_Text extract_
# # # # # # #

Iraq enters the new year with its oil production 20% lower than a year ago, its energy infrastructure in ruins, and as a significant importer of oil. For the USA, January 2004 marks the start of an election year in which President George W. Bush will be under considerable pressure to come up with something to fix the problem of Iraq. The USA and Iraq have between them concocted a plan to revive Iraq’s oil production, increase oil exports and rebuild the refining and distribution system. It is important for both parties that it succeeds.
At the core of the US-Iraqi plan is an ambitious proposal to increase oil production by 33% between December 2003 and the end of March 2004. The plan was announced at a meeting of OPEC’s oil ministers on 4 December (see ‘The Month in Brief’), at which the Iraqi delegation stated Iraq’s aim of raising oil production to ‘about 2.8 mn bpd’ by the end of the first quarter of 2004. This would represent an increase of 0.7 mn bpd on Iraq’s estimated output in December 2003, and is also some 0.2 mn bpd higher than Iraq’s pre-war production of 2.6 mn bpd. The first-quarter target of 2.8 mn bpd is even 0.1 mn bpd above Iraq’s estimated immediate pre-invasion production capacity (see Table A).
| Table A | |
| Iraq: pre- and post-invasion production | |
| Date | Production (mn bpd) |
| Pre-invasion | |
| January 2003 | 2.6* |
| (Production capacity Jan 03 | 2.7) |
| Invasion | |
| April 2003 | 0.2† |
| Post-invasion | |
| December 2003 | 2.1 |
| Target | |
| End-March 2004 | 2.8 |
| * Year’s high | |
| † Year’s low | |
The OPEC delegation’s statement was short on details but appears to anticipate that the increase in production will come entirely from the southern fields, which together provide the crude that is exported as the Basrah Light blend. Output from the other main production area, the northern fields of Kirkuk, is constrained by constant acts of sabotage that have interrupted pipeline deliveries to the domestic refinery system and prevented altogether exports of Kirkuk blend crude via the Mediterranean port of Ceyhan. Kirkuk’s production is about 0.4 mn bpd, part of which has to be reinjected into the reservoir owing to the inability of the Iraqis to transport the crude safely within Iraq.
The southern fields were producing about 1.7 mn bpd at the end of 2003, of which over 1.5 mn bpd were exported via the nearby marine terminal of Mina al-Bakr (renamed the Basrah Oil Terminal in November 2003). Production is mainly concentrated in two fields: Zubair and Rumailah.
In the absence of any large-scale improvement in the security situation in the northern fields, nearly all the additional production planned by March 2004 will have to come from the fields in the south. This implies output in the south of somewhere in the region of 2.5 mn bpd by the end of the first quarter with net production (after reinjection) from Kirkuk around 0.3 mn bpd.
At the beginning of 2003, the southern fields were capable of producing about 2.1 mn bpd. Since then, production capacity has fallen as a result of damage to oilfield equipment and the reduction of water reinjection in some areas owing to war damage, looting and sabotage. Capacity is probably nearer 1.9 mn bpd at present.

# # # # # # #

_Source data_
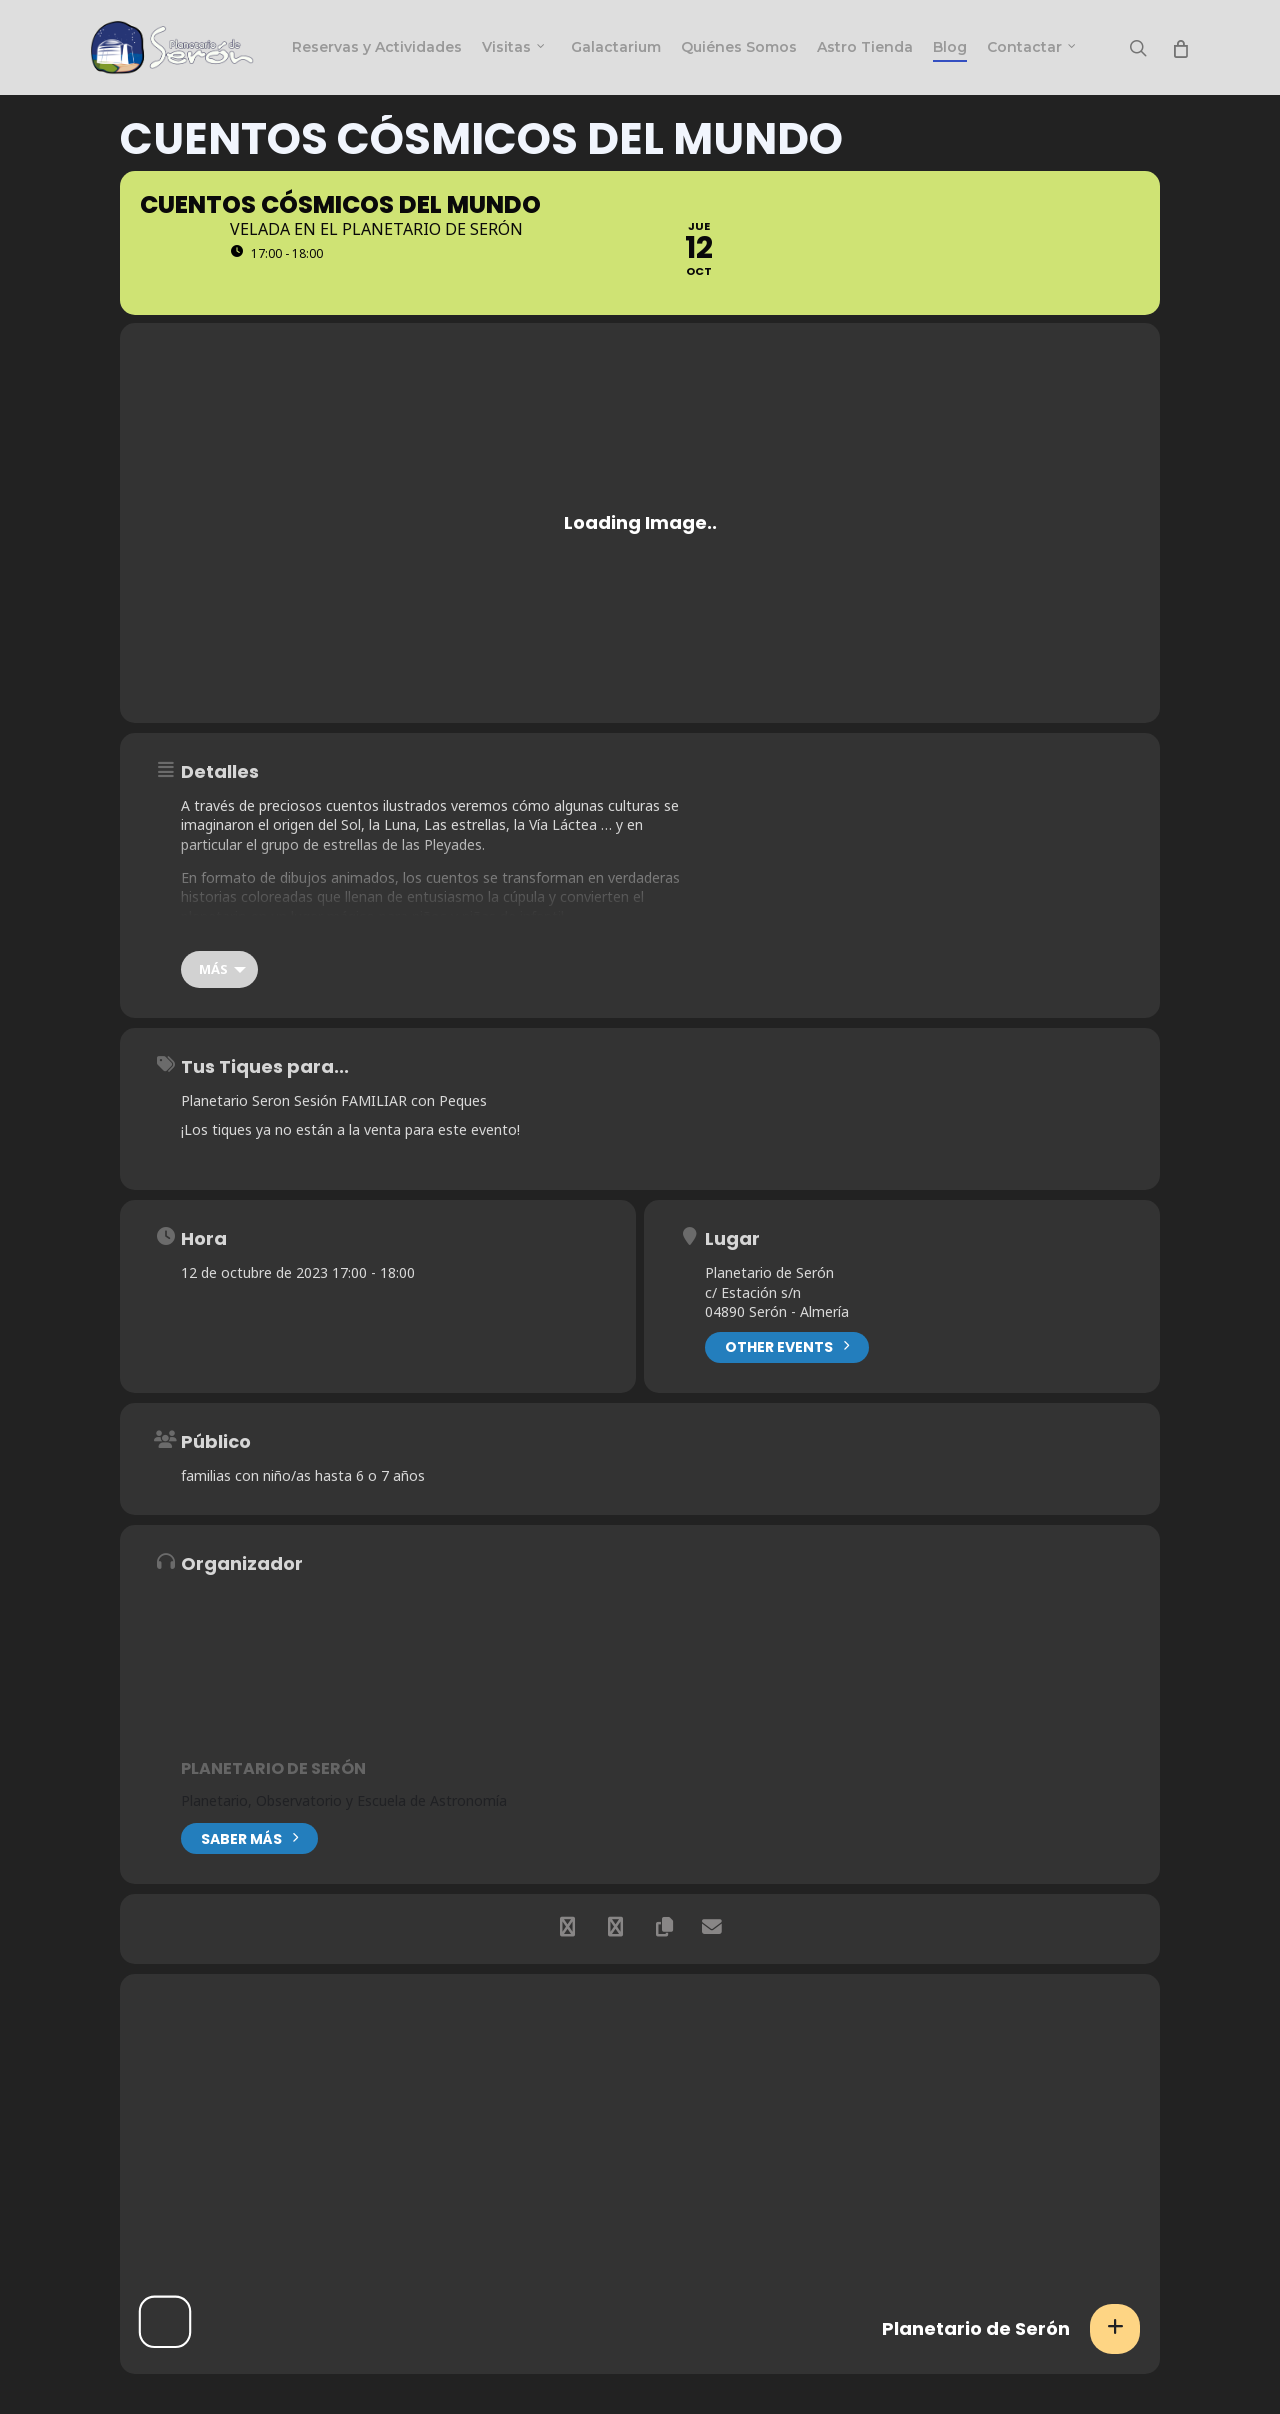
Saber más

# # # # # # #

_What you have to do_
Write the next part of the report on Iraq's plan to raise oil output, starting after its last sentence about the southern fields' present capacity.

_Reply_
It is not at all clear how capacity in the south can be raised by around 0.6 mn bpd in so short a time. Nor is it clear how the exercise is to be financed. The plans also presuppose a period of order and stability that will allow the necessary work to be undertaken. On present evidence, they appear to be overoptimistic.
The oil ministry is nothing if not optimistic. It is proposing further expansion soon after the first quarter of 2004 with an extra 340,000 bpd of output from four new field developments at Luhais and Suba in the south and in the two northern fields of Hamrin and Khurmala. It is also planning to host a meeting of international oil companies in Baghdad in February to discuss further upstream investment in Iraq. How many industry representatives will attend, given the lack of security in Baghdad, is another matter altogether. It is not clear either what agreements might be reached at such a meeting. Foreign oil companies are most unlikely to want to sign long-term agreements with an interim government for fear these might be challenged by a future Iraqi administration.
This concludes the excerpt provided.